Prato

La Cisl «Se va via il Tfr, Prato perde 100 milioni di euro»

di Filippo Ciardi

Che ne sarà del Trattamento di fine rapporto dei lavoratori di Prato da gennaio 2006? È questo l’interrogativo che pone la segretaria della Cisl pratese, Gabriella Melighetti, preoccupata per i possibili esiti della riforma previdenziale in corso a livello nazionale, riguardante anche il Tfr che, dall’anno prossimo, i dipendenti pratesi potranno destinare, con una scelta diretta, a fondi di previdenza complementari. «Questi cambiamenti – sostiene Melighetti – investiranno anche la salute del nostro distretto, perché dalle casse delle imprese pratesi potrebbero sparire 100 milioni di euro all’anno di liquidità, se i lavoratori sceglieranno, in base alle nuove norme, di non lasciare più alle aziende la gestione diretta del Tfr». Il possibile problema non è da sottovalutare tra quelli che influenzeranno la ripresa dell’economia locale. Anche a Prato infatti, in base ad una riforma nazionale ancora in corso e i cui tempi ed esiti sono ancora incerti, i lavoratori avranno il prossimo anno un periodo di tempo di alcuni mesi nel quale decidere se continuare a far gestire alle imprese il Tfr che sarà dovuto in base ai loro stipendi (la riforma non investe la quota già maturata), oppure se farlo confluire in fondi pensione privati.

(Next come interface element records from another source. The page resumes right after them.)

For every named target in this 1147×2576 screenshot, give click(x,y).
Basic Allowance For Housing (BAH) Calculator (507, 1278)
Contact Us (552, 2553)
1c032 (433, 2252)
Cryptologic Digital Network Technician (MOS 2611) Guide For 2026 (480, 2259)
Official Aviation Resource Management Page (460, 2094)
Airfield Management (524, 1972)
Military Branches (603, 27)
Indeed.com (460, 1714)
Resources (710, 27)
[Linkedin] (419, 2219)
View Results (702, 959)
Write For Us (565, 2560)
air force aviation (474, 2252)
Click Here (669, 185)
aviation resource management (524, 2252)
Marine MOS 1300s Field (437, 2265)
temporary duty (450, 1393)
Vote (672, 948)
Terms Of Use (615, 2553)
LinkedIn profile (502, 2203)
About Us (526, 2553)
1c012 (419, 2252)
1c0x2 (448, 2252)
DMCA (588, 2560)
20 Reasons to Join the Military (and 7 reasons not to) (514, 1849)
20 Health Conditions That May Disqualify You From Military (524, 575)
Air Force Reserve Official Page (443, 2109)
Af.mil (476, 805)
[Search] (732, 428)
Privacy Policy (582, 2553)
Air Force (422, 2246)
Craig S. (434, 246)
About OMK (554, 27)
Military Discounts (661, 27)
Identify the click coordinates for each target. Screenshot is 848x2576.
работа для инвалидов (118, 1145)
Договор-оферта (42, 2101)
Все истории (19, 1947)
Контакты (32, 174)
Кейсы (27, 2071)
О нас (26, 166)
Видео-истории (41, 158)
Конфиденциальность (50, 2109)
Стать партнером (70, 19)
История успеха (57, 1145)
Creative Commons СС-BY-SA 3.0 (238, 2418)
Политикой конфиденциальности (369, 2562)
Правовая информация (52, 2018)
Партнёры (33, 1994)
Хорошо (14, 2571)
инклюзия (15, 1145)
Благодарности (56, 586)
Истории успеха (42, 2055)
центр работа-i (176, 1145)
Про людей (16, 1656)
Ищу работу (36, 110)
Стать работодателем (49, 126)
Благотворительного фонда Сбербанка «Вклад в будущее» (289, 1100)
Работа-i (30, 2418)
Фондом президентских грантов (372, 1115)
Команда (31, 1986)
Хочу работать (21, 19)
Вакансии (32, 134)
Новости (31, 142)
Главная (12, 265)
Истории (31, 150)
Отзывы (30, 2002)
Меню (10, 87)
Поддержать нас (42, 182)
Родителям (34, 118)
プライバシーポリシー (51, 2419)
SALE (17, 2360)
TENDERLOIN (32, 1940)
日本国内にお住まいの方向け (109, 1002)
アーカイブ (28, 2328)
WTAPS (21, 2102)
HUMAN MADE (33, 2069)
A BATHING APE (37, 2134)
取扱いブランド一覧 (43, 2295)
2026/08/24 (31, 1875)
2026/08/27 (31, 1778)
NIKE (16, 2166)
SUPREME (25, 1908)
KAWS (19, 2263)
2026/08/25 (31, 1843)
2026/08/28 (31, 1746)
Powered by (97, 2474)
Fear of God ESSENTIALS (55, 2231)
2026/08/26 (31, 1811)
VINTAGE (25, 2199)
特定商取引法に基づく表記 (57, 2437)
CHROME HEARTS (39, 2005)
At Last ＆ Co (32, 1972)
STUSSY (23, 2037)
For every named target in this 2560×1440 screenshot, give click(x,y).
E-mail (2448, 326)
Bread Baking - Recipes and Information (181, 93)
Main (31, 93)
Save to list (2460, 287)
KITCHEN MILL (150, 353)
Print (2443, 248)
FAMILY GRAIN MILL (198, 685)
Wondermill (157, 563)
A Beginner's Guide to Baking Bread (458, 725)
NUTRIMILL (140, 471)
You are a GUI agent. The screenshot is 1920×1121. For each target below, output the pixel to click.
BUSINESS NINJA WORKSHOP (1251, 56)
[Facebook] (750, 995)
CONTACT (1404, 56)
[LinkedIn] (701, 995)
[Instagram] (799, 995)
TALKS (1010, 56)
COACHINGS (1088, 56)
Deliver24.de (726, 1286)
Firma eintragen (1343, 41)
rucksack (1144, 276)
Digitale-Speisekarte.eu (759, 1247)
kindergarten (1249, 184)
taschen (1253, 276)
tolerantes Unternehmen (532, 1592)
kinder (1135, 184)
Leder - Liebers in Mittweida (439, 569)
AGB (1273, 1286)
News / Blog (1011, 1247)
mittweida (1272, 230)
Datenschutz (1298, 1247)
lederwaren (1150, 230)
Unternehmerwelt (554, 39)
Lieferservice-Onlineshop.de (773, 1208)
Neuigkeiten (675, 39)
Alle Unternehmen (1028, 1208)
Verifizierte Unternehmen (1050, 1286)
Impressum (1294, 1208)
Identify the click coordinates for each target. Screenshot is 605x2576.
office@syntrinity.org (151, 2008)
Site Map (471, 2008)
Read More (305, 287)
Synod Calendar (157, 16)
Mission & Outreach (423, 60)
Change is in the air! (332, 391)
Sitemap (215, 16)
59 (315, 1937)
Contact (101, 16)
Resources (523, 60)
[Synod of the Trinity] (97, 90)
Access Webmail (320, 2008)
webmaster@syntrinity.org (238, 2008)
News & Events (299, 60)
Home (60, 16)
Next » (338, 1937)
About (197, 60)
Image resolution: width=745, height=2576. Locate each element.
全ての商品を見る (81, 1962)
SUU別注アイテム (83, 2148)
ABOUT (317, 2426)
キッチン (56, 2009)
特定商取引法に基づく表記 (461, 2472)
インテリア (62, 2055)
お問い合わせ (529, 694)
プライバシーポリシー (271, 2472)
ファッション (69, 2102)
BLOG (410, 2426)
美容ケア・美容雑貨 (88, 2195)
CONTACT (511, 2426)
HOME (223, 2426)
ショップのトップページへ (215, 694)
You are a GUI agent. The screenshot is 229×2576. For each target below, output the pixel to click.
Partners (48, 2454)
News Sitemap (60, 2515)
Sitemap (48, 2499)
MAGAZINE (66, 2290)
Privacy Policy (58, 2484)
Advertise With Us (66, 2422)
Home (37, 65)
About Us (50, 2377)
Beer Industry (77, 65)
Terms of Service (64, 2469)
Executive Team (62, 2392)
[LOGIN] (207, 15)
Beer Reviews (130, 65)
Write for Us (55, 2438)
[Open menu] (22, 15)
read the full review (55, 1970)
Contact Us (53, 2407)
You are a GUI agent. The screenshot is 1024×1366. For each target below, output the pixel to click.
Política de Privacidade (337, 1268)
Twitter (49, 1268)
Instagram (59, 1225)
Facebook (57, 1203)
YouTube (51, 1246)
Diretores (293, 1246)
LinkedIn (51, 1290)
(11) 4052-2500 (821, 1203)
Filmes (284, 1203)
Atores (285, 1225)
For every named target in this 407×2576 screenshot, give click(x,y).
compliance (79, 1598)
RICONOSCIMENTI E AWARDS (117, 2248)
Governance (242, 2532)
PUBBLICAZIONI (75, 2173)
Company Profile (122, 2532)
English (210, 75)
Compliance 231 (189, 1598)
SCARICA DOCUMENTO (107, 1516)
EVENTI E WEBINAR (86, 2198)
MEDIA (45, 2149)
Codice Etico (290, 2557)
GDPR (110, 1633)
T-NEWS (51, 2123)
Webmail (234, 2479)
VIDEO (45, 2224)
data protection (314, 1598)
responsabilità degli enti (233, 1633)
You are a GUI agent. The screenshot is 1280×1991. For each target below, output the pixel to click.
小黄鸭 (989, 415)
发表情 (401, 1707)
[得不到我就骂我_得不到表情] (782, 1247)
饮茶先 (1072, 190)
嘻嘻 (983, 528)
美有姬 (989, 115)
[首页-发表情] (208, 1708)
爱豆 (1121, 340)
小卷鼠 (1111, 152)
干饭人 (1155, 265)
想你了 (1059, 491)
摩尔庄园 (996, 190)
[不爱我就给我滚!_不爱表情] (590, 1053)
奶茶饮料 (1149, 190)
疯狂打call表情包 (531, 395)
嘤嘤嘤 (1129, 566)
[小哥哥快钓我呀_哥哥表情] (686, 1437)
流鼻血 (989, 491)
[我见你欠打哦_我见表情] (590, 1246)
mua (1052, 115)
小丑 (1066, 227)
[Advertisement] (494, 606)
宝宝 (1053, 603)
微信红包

«Il rischio – prosegue la segretaria della Cisl – è che molti lavoratori dirottino le quote annuali sui fondi speculativi che investono principalmente nelle grandi imprese, sottraendo ricchezza alla nostra città e alla nostra regione. Per ovviare a questa possibile fuga di liquidità e far sì che i soldi dei lavoratori siano investiti in attività locali, perché allora non istituire un fondo di distretto o almeno regionale, con l’accordo di tutte le parti sociali? I primi esperimenti di fondi di questo tipo hanno avuto infatti un successo inaspettato». L’appello che Melighetti lancia dalle pagine del nostro settimanale agli altri attori dell’economia di distretto e regionale è indubbiamente da tenere in considerazione. Come ci racconta, infatti, «ci sono già esempi di fondi regionali eccellenti. Il Fondo multicomparto Solidarietà Veneto, costituito dalla Cisl e dagli industriali locali, in tempi molto brevi ha raggiunto 20.000 aderenti tra lavoratori di varie categorie e sostiene di avere i costi di gestione tra i più bassi del mondo e di essere uno dei migliori dieci a livello nazionale in quanto a rendimenti».

La posta in gioco quindi è molto importante, come complesso è l’argomento in discussione. Ma la riforma, così come prevista da Maroni e dalla concertazione con le parti sociali, ha incontrato molte resistenze, già all’interno dello stesso Consiglio dei Ministri, per cui il suo futuro è estremamente incerto. «Lo scontro – racconta la segretaria della Cisl – è avvenuto sul favore riservato ai fondi pensione chiusi costituiti con l’accordo dei sindacati e delle aziende, rispetto ai fondi aperti e alle polizze individuali proposti dalle assicurazioni, che vorrebbero svincolarsi dai maggiori controlli proposti per i primi». La riforma è infatti vista con favore dai sindacati, e così anche dalla Cisl pratese, perché potrebbe essere di impulso allo sviluppo dei fondi pensione complementari negoziali. In particolare, si tratta di quelli nati mediante la concertazione e in certi casi promossi direttamente da accordi tra le parti datoriali e sindacali, per settore lavorativo o secondo un criterio territoriale, come quello che lo stesso sindacato propone ora di seguire anche in Toscana. Sembra infatti che la gestione del Tfr mediante i fondi complementari alla lunga sia più conveniente per il lavoratore e soprattutto il fatto che i fondi si costituiscano come associazioni riconosciute di diritto privato i cui soci sono gli stessi lavoratori e le imprese, rende questi soggetti partecipi della gestione della loro ricchezza.

«Noi insistiamo – conclude Melighetti – sulla necessità che tutti i fondi a cui affluiscono le quote del Tfr insieme agli altri contributi dei datori di lavoro e del dipendente debbano essere tutti assoggettati alle stesse norme e allo stesso ente di controllo, la Covip (Commissione di vigilanza sui fondi pensione). Questo ne dovrebbe assicurare una finalità integrativa della previdenza obbligatoria, in favore degli anziani di domani più che degli interessi speculativi della lobby delle assicurazioni, i cui fondi sono meno trasparenti, con costi di gestione più alti e con scarso coinvolgimento del lavoratore nella gestione dei propri soldi».